What you need to do –
a) Answer these questions from the page on robots.txt, one answer per line, marked like the questions.
(i) Which directory holds both the FAQ list and the forums?
(ii) What does the company ask users to do before sending it e-mail?
(iii) How many problems did the writer have with the product today?
b) Copy the passage of the page on robots.txt from "The problem is" up to and including "scanned the results.", substituting "programmer" for "techie".

Page excerpt –
--- begin ---

Don’t Hide From Google
Here’s a robots.txt file from a company whose software I’m currently evaluating:
User-agent: *
Disallow: /cgi/
Disallow: /cgi-bin/
Disallow: /mantis/
Disallow: /forum/
Disallow: /stats/
Disallow: /synk/unreg.html
Disallow: /synk/de/unreg.html
Disallow: /synk/fr/unreg.html
Disallow: /synk/it/unreg.html
Disallow: /synk/email.psn
Disallow: /synk/help/
This is from a small company whose main product is experiencing solid growth. In fact, they are growing so fast, they are having trouble responding to support e-mails and are consequently requesting that users check the FAQ list and read the forums before sending them e-mail. Keeping that in mind, can you tell what’s wrong with this robots.txt?
If it’s not obvious consider this: the FAQ list they’re asking me to read and the forums they want me to consult are both in /forum. See it now?
The problem is that they have blocked off Google (and other polite search engines) from finding their support information. As it turns out, I had two problems with this product today, both of which gave me confusing, unhelpful, and yet fairly unique error messages. Consequently I did what any techie would do with such a message. Put quotes around it, typed it into Google, added the product name, and scanned the results.

--- end ---

Supplied information –
--- begin ---

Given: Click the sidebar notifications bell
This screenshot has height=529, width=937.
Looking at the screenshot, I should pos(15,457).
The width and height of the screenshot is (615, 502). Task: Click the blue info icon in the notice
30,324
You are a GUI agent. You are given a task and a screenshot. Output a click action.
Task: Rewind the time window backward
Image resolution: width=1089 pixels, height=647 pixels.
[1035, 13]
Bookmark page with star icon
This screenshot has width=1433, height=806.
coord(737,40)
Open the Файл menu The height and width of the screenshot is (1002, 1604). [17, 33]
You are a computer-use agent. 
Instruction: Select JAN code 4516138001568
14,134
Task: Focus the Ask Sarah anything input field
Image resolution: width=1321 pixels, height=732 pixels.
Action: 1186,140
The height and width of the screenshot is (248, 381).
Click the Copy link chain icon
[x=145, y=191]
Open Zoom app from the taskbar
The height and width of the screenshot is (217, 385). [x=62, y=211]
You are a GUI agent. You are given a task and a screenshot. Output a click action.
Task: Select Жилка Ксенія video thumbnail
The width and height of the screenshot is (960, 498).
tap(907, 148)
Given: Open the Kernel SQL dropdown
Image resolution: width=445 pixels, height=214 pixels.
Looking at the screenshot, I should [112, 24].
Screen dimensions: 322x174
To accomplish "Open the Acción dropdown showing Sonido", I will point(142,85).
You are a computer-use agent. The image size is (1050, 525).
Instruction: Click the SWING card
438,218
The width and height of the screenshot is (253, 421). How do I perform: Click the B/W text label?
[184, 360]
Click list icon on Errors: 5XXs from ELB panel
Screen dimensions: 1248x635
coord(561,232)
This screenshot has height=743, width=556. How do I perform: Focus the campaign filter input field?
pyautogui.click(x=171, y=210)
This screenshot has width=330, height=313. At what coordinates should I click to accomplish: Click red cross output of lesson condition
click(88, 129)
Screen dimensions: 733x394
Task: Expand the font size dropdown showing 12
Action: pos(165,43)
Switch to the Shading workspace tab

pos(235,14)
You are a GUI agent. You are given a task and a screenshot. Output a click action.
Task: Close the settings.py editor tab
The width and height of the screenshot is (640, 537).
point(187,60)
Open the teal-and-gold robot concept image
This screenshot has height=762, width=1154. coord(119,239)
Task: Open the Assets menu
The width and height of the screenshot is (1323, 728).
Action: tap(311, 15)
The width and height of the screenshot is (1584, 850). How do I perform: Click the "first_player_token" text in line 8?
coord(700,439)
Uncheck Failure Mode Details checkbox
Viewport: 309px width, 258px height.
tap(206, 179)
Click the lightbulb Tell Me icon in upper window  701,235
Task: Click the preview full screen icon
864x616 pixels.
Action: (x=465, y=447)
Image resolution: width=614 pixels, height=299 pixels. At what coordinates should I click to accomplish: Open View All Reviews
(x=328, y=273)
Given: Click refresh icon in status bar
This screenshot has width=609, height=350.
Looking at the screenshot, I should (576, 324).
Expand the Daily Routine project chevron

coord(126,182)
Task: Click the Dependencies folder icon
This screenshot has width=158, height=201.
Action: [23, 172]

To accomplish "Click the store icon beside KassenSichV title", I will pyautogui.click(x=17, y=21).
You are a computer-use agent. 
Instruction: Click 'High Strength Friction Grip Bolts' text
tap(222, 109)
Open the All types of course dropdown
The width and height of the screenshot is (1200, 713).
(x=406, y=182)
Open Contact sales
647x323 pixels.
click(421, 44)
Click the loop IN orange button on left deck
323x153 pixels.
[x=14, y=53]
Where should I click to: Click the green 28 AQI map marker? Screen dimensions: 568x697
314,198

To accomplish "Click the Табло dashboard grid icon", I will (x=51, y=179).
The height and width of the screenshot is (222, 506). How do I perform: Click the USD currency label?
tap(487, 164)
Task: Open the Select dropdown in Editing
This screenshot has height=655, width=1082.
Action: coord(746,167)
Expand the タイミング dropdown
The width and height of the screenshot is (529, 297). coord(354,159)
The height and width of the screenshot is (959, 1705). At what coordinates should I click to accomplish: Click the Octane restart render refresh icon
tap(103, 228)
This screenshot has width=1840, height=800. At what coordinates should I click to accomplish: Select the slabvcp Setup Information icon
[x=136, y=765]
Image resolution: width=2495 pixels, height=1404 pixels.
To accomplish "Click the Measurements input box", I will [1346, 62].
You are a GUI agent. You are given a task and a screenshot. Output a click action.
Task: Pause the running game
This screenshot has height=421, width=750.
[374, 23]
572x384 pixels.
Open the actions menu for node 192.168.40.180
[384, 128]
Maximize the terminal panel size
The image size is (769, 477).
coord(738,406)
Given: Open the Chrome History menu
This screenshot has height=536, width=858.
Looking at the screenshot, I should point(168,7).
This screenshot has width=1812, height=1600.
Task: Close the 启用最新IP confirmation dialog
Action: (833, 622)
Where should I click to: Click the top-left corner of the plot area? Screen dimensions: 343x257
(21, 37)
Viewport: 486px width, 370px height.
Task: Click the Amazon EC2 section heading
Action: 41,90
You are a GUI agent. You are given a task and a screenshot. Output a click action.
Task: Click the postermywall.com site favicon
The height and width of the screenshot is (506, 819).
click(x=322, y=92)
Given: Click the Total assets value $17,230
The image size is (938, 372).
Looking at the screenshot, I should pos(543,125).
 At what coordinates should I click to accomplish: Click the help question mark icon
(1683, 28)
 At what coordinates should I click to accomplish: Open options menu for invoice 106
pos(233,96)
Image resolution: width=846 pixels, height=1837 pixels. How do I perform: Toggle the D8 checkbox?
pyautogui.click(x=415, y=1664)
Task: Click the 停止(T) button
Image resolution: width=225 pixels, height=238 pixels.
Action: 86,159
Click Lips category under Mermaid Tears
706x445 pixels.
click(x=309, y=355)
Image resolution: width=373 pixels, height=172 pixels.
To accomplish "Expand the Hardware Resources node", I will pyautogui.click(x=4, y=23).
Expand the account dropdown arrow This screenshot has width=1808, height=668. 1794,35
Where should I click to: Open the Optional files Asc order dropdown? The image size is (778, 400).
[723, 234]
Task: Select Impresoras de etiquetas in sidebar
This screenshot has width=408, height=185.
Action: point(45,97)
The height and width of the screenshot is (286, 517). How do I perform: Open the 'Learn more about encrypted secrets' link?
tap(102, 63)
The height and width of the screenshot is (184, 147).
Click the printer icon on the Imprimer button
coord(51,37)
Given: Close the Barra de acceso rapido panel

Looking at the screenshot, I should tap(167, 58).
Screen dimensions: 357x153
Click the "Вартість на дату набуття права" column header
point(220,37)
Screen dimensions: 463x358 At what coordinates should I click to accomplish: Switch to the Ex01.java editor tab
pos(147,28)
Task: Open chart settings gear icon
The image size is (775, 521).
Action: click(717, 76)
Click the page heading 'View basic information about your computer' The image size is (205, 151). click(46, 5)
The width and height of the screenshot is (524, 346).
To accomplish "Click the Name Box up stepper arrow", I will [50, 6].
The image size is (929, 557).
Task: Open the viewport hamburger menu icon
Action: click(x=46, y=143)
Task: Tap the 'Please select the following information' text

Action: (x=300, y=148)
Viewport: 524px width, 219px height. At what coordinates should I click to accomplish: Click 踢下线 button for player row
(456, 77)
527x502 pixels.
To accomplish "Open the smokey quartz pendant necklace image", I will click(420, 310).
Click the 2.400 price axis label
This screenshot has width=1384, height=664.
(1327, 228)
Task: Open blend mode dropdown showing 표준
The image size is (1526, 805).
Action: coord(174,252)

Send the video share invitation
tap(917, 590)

--- end ---

Final results –
a)
(i) /forum
(ii) Check the FAQ list and read the forums.
(iii) Two.

b)
The problem is that they have blocked off Google (and other polite search engines) from finding their support information. As it turns out, I had two problems with this product today, both of which gave me confusing, unhelpful, and yet fairly unique error messages. Consequently I did what any programmer would do with such a message. Put quotes around it, typed it into Google, added the product name, and scanned the results.